Manuka or Tea Tree is a shrub or small tree native to southeast Australia and New Zealand. It is particularly common in Tasmania, Victoria and New South Wales and on the drier east coasts of New Zealand. Manuka is the name used in New Zealand, and Tea Tree is a common name in Australia because Captain Cook used the leaves to make a tea drink.
It is a prolific scrub-type tree and is often one of the first species to regenerate on cleared land. It is typically a shrub but can grow into a moderately sized tree, up to 40 feet in height. It is evergreen, with dense branching and small leaves. The flowers are white, occasionally pink, with five petals. The wood is tough and hard, and was often used for tool handles. Manuka sawdust imparts a delicious flavour when used for smoking meats and fish.
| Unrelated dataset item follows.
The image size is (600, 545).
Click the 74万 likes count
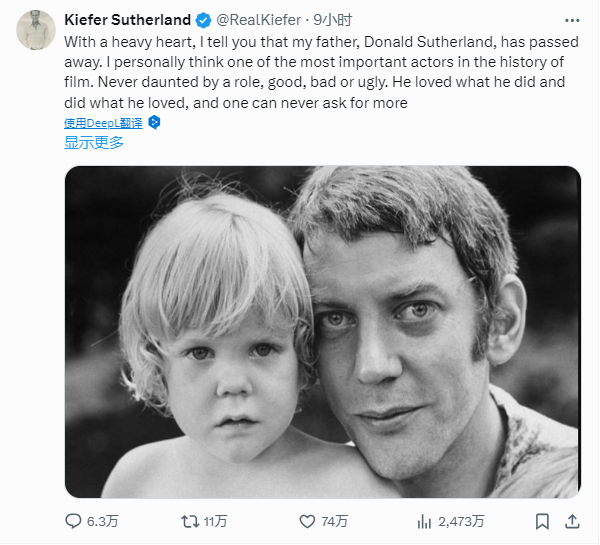point(335,521)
Manuka products have high antibacterial potency for a limited spectrum of bacteria and are widely available in New Zealand. Similar properties led the Maori to use parts of the plant as natural medicine. Kakariki parakeets use the leaves and bark of Manuka to rid themselves of parasites. Apart from ingesting the material, they also chew it, mix it with preen gland oil and apply it to their feathers.
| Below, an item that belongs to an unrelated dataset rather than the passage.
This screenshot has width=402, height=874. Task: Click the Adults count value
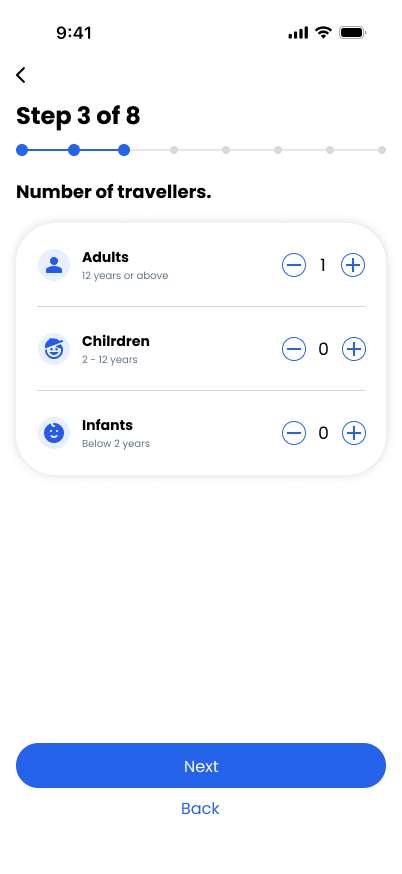coord(323,265)
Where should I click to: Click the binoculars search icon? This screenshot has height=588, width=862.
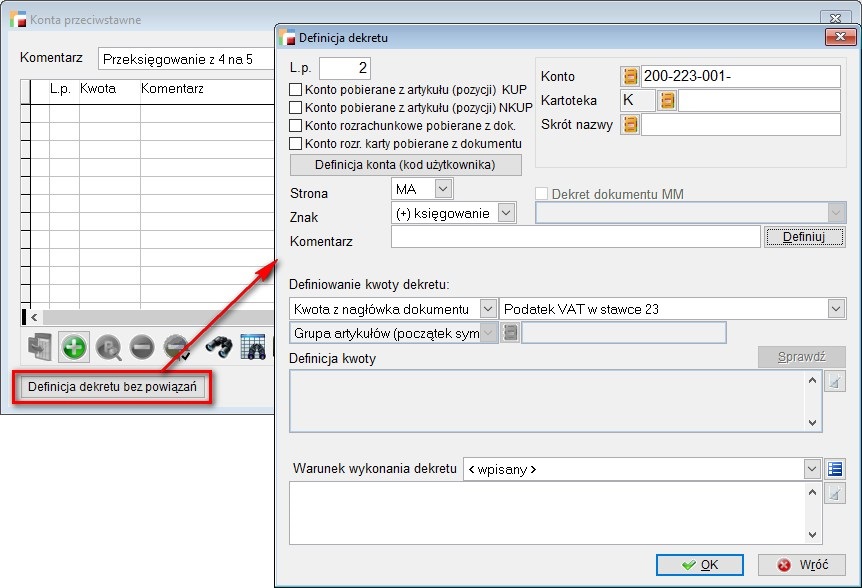click(x=220, y=347)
Manuka honey, produced when honeybees gather the nectar from its flowers, is distinctively flavoured, darker and richer in taste than clover honey and has strong antibacterial and antifungal properties. The finest quality Manuka honey with the most potent antimicrobial properties is produced from hives placed in wild, uncultivated areas with abundant growth of Manuka bushes. However a very limited number of scientific studies have been performed to verify its efficacy.